Bioinformatics analysis

Human FANTOM5 CAGE data (http://fantom.gsc.riken.jp/5/) were downloaded and condensed into a single table after averaging some duplicates and only the highest expressed promoter was kept for a given cell type. The clustered heatmap was produced after row normalization using glbase (44). ChIP-Seq peaks for PAX6 in human NSCs (45) or SOX2 neural progenitor cells (NPCs) (46) were intersected. Motifs were created manually taking EMSA data into account and co-bound SOX2/PAX6 sites were searched for motif ‘words’ using glbase (44). To produce genome plots using IGV, reads were re-mapped to the human genome (hg19).
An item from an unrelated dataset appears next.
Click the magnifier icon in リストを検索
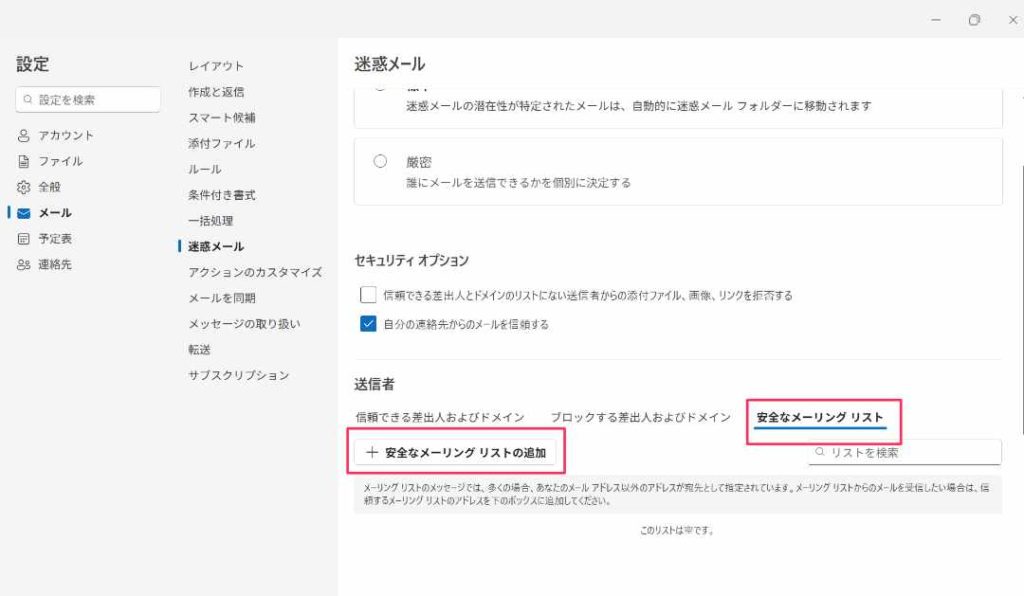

Circular dichroism spectroscopy

The circular dichroism (CD) spectra were recorded on an Chirascan CD Spectrometer (Applied Photophysics Ltd) using a strain-free 10 mm x 1.0 mm rectangular cuvette using the following parameters: bandwidth, 1 nm; spectral range, 230–360 nm; step-size, 1 nm; time-pep-point, 0.5 s. In total, 1.6 μM dsDNA and 5 μM Pax6-PRD were mixed in 50 mM phosphate buffer, pH 8.0. Three repeat measurements were averaged.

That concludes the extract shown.